-- Task directions --
Write the next part of the text on double-elimination tournaments, beginning after its final sentence.

= Double-elimination tournament =

Type of elimination competition

A double-elimination bracket from the 2004 National Science Bowl

A double-elimination tournament is a type of elimination tournament competition in which a participant ceases to be eligible to win the tournament's championship upon having lost two games or matches. It stands in contrast to a single-elimination tournament, in which only one defeat results in elimination.

One method of arranging a double-elimination tournament is to break the competitors into two sets of brackets, the winners' bracket and losers' bracket (W and L brackets for short; also referred to as championship bracket and elimination bracket, upper bracket and lower bracket, or main bracket and repechage) after the first round. The first-round winners proceed into the W bracket and the losers proceed into the L bracket. The W bracket is conducted in the same manner as a single-elimination tournament, except that the losers of each round "drop down" into the L bracket. Another method of double-elimination tournament management is the Draw and Process.

-- Saved data entries --
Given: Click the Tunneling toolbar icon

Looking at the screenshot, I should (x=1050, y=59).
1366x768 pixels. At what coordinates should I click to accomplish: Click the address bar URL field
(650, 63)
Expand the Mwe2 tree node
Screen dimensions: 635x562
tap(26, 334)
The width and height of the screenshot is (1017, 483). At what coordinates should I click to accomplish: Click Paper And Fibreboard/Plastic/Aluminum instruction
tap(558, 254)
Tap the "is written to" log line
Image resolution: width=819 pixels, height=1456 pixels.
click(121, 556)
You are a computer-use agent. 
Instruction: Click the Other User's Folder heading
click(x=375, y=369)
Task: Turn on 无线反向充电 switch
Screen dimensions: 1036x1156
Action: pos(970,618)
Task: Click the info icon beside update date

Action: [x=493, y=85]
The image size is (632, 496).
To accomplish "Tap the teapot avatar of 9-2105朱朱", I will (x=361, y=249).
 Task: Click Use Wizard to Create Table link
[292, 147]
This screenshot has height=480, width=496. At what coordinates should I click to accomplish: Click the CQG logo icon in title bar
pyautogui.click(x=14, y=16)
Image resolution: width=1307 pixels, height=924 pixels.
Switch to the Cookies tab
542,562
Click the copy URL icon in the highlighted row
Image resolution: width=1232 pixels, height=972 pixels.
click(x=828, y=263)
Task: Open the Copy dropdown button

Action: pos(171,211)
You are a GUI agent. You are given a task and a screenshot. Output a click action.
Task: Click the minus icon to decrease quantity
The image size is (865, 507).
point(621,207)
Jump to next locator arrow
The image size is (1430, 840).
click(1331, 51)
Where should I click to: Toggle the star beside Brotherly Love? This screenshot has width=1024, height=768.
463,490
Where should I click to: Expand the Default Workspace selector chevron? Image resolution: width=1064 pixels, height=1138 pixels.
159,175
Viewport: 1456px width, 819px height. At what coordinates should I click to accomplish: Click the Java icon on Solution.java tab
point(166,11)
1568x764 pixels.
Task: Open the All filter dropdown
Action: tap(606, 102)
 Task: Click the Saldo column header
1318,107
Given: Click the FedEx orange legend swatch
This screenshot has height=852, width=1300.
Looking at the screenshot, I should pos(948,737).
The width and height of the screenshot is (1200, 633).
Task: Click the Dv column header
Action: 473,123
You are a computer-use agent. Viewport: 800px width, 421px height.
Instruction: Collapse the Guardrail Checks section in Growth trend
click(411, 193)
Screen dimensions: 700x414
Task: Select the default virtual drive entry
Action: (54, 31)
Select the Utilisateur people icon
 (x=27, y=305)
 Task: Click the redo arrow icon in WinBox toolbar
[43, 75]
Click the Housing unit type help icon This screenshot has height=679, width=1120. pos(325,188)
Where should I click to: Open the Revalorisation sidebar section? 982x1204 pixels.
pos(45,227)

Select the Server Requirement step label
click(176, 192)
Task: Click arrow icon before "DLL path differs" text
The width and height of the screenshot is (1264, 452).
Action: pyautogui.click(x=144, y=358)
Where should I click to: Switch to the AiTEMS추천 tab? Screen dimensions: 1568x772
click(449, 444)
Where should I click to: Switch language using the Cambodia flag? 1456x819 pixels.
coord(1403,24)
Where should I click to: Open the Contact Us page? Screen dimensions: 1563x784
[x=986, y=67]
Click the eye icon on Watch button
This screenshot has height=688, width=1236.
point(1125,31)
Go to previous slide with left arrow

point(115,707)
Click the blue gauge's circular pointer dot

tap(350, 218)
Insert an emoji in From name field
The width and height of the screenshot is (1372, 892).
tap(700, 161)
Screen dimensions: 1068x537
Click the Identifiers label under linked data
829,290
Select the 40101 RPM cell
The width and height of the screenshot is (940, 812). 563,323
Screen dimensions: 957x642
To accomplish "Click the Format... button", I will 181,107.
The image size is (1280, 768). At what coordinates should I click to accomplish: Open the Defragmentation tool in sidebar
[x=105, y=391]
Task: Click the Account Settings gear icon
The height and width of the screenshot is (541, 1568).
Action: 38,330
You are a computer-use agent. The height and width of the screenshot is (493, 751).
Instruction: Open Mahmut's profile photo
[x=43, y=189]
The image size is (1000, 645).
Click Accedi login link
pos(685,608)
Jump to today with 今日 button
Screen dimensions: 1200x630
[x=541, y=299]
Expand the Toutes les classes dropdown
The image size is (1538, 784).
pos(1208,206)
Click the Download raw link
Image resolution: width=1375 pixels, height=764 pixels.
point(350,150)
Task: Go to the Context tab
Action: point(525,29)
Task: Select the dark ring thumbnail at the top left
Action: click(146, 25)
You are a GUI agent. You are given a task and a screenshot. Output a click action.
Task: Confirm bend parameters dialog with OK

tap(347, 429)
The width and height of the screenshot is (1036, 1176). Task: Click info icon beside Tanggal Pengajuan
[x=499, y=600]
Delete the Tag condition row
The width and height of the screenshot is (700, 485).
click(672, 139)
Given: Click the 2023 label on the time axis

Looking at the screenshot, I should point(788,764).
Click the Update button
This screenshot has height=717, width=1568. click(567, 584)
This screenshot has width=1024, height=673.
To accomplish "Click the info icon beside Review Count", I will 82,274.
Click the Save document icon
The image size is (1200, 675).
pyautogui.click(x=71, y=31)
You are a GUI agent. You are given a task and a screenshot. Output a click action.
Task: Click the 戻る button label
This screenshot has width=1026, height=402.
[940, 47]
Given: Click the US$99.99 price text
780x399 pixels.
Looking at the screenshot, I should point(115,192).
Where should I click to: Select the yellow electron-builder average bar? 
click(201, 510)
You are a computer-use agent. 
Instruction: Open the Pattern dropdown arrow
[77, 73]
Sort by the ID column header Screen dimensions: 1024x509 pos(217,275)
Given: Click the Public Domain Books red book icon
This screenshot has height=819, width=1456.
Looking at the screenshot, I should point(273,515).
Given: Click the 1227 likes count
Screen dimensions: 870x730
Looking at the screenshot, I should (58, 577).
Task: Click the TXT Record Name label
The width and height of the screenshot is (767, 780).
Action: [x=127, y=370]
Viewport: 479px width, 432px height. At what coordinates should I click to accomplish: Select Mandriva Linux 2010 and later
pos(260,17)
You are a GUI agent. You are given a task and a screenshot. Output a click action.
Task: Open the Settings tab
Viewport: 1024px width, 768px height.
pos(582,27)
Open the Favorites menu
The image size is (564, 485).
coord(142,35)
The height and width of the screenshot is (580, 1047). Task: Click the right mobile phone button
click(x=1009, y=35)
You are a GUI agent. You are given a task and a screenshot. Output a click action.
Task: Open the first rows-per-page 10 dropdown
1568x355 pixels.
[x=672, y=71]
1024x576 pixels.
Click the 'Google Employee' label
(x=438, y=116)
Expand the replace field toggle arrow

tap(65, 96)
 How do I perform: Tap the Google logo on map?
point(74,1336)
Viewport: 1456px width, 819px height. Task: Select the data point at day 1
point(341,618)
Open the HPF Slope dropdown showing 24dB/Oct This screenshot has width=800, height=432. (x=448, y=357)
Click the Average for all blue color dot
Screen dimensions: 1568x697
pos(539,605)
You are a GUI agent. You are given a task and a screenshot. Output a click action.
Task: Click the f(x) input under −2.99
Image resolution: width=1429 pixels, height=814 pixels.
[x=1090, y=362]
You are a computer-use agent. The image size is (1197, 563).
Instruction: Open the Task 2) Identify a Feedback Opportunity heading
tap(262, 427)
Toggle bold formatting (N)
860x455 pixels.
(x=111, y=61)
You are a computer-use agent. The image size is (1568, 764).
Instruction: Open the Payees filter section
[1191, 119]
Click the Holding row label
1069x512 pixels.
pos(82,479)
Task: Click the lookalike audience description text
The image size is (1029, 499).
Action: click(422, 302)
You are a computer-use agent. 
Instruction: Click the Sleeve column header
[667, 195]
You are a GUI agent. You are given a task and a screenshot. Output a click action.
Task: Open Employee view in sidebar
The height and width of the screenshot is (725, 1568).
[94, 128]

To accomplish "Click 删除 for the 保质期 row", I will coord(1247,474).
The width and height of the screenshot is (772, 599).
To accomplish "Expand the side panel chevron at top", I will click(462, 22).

-- Task output --
As with single-elimination tournaments, most often the number of competitors is equal to a power of two (8, 16, 32, etc.) so that in each round there is an even number of competitors and never any byes.

The number of games in a double-elimination tournament is one or two less than twice the number of teams participating (e.g. 8 teams would see 14 or 15 games).

==Conducting the tournament==
If the standard double-elimination bracket arrangement is being used, then each round of the L bracket is conducted in two stages: a minor stage followed by a major stage. Both contain the same number of matches (assuming there are no byes) which is the same again as the number of matches in the corresponding round of the W bracket. If the minor stage of an L bracket round contains N matches, it will produce N winners. Meanwhile, the N matches in the corresponding round of the W bracket will produce N losers. These 2N competitors will then pair off in the N matches of the corresponding major stage of the L bracket.

For example, in an eight-competitor double-elimination tournament, the four losers of the first round, W bracket quarter finals, pair off in the first stage of the L bracket, the L bracket minor semifinals. The two losers are eliminated, while the two winners proceed to the L bracket major semifinals. Here, those two players/teams will each compete against a loser of the W bracket semifinal in the L bracket major semifinals. The winners of the L bracket major semifinals compete against each other in the L bracket minor-final, with the winner playing the loser of the W bracket final in the L bracket major final.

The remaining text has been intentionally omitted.